2

I work at a fairly big website; we have ~400-500 million page views a month. We use PHP and MySQL.

Currently our page flow works like this (semi pseudo code for clarity):

mysql_connect();
mysql_select_db('red');
mysql_query('SELECT * FROM apples');
mysql_query('SELECT * FROM cakes');

One of my co-workers suggested that mysql_select_db slows down page loads and increases the load of the DB server, and suggested to change our "flow" to be like:

mysql_connect();
mysql_query('SELECT * FROM red.apples');
mysql_query('SELECT * FROM red.cakes');

Is it true that it will make a difference? I'm especially concerned about the time it will take to make this change; will we see any noticeable results?

Is it worth it?

anon
  • 23
  • 2

3 Answers3

9

Benchmark:

$ cat 1.php 
<?php
mysql_connect('localhost') or die(mysql_error());
mysql_select_db('test') or die(mysql_error());
mysql_query('SELECT SQL_NO_CACHE * FROM foo') or die(mysql_error());
mysql_query('SELECT SQL_NO_CACHE * FROM bar') or die(mysql_error());
?>
$ cat 2.php 
<?php
mysql_connect('localhost') or die(mysql_error());
mysql_query('SELECT SQL_NO_CACHE * FROM test.foo') or die(mysql_error());
mysql_query('SELECT SQL_NO_CACHE * FROM test.bar') or die(mysql_error());
?>
$ time ( for i in {1..100} ; do php 1.php; done;)

real    0m3.554s
user    0m2.300s
sys     0m1.188s
$ time ( for i in {1..100} ; do php 2.php; done;)

real    0m3.555s
user    0m2.292s
sys     0m1.208s

I call bullshit.

Is your coworker perhaps confused with the mysql command-line client, which will load all table & columnnames if you switch to a database (which can be avoided with the -A switch)?

Wrikken
  • 69,272
  • 8
  • 97
  • 136
0

i don't know for sure about your question but i doubt it would make significant difference.
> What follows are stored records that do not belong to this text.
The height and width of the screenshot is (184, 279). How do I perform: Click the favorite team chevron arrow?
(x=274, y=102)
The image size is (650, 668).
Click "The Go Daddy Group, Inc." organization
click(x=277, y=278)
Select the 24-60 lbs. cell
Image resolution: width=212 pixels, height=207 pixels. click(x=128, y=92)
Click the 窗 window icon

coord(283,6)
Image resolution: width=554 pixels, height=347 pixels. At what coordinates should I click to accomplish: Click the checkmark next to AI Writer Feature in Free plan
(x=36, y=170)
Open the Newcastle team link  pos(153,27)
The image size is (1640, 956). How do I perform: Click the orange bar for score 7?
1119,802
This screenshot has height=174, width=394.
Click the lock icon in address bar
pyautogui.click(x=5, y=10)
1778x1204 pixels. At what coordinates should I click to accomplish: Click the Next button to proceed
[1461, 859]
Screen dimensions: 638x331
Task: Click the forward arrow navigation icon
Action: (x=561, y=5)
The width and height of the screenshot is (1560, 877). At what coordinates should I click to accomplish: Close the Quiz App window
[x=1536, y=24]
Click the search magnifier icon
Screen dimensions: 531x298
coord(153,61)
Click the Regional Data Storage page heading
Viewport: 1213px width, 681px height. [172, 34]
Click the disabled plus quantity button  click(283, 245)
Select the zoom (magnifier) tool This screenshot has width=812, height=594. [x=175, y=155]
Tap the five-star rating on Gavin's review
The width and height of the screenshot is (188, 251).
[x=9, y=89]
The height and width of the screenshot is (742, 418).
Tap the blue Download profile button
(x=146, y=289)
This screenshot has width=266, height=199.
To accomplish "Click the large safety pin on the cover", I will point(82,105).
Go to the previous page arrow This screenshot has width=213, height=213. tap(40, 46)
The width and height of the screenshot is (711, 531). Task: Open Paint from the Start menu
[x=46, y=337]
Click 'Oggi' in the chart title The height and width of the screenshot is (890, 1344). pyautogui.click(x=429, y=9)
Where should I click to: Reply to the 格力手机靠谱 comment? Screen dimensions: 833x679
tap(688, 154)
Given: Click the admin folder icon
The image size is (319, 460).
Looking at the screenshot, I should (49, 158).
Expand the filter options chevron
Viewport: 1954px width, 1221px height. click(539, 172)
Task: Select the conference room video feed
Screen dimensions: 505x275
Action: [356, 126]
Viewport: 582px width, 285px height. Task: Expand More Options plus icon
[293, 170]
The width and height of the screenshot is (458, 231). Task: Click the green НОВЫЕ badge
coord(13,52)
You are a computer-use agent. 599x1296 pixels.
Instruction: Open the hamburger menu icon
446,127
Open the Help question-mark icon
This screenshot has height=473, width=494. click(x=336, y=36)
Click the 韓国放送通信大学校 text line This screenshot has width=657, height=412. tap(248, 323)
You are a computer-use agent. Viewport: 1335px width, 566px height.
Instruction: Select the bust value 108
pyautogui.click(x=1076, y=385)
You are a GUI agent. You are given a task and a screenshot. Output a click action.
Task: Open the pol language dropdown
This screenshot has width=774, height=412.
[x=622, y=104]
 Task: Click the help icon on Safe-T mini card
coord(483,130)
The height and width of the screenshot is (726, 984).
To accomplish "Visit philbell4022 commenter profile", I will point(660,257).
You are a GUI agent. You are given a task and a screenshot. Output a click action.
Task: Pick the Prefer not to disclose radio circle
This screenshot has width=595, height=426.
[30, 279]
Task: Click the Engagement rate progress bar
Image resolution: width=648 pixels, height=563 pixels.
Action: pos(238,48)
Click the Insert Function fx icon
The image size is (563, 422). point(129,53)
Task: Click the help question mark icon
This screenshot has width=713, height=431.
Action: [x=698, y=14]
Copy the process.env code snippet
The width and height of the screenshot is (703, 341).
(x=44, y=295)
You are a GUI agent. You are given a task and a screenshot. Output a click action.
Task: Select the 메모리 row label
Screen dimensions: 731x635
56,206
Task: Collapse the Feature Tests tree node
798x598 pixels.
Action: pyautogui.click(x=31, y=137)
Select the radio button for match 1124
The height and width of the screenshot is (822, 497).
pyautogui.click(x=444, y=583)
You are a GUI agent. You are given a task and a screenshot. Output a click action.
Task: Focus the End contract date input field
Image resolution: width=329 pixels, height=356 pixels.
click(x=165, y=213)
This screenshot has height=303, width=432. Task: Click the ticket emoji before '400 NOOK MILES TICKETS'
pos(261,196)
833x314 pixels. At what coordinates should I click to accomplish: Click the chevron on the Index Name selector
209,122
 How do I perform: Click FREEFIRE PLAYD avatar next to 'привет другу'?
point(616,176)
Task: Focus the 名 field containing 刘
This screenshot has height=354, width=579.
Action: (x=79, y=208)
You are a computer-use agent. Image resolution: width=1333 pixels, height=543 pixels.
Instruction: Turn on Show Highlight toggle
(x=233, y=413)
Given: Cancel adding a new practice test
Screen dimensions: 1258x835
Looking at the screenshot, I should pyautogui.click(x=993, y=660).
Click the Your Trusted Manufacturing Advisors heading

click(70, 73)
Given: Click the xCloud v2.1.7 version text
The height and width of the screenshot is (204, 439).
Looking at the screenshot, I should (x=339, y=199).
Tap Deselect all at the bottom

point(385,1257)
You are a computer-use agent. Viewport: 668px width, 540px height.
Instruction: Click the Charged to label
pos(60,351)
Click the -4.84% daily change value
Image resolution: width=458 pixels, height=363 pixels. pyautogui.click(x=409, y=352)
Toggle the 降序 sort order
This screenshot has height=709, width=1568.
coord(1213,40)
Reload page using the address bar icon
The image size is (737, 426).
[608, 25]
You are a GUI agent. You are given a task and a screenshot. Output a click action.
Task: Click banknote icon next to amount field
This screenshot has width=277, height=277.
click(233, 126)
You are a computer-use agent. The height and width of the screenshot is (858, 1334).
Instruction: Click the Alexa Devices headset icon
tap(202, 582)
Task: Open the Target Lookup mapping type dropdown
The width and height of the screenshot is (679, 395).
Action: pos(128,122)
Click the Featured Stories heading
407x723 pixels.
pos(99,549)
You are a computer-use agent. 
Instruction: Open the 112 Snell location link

but there's other things that can make. i suggest you write all the column names instead of using *. this i know for sure that will speed up your queries.

ex:

mysql_query('SELECT id, size, color FROM apples');

other thing you can do is to use LIMIT correctly. for instance, if you are selecting an user from database, and you KNOW for sure that it's unique, use LIMIT 1 at the end of the query.

ex:

SELECT id, username, access_level FROM users WHERE id = ? LIMIT 1
Hugo Mota
  • 11,200
  • 9
  • 42
  • 60
  • I can't imagine this would ever make enough of a difference to be worthwhile, especially if you have more than three or four columns. – bnaul Sep 17 '10 at 01:58
  • Not from a performance point of view perhaps, but certainly with bugtracking (i.e.: table changes fail much more transparantly). Giving you that much more time to work on better causes :P – Wrikken Sep 17 '10 at 02:02
  • i ran some tests over big loops and the difference appeared to be significant. like half the waiting time. maybe i'm not testing it right. how should i ran the tests? – Hugo Mota Sep 17 '10 at 02:08
  • at preferable an idle server, with query_cache disabled, etc. fwiw: if I run the test while selecting _all_ columns as in my other question, `select *` is about 2% slower, not really that much gain. When you can avoid BLOB / TEXT columns when you don't need them the gain could however be significant. – Wrikken Sep 17 '10 at 13:24
0

I doubt very much it would make a difference performance wise if you add the database name.

Persistent connections and refactoring your queries to never, EVER select * would be a good first step, I think. Then you might want to think about using query caching, and having a look at your slow query log. Those are going to help you more than some small semantic difference like specifying the schema name ever could.

Anthony
  • 71
  • 4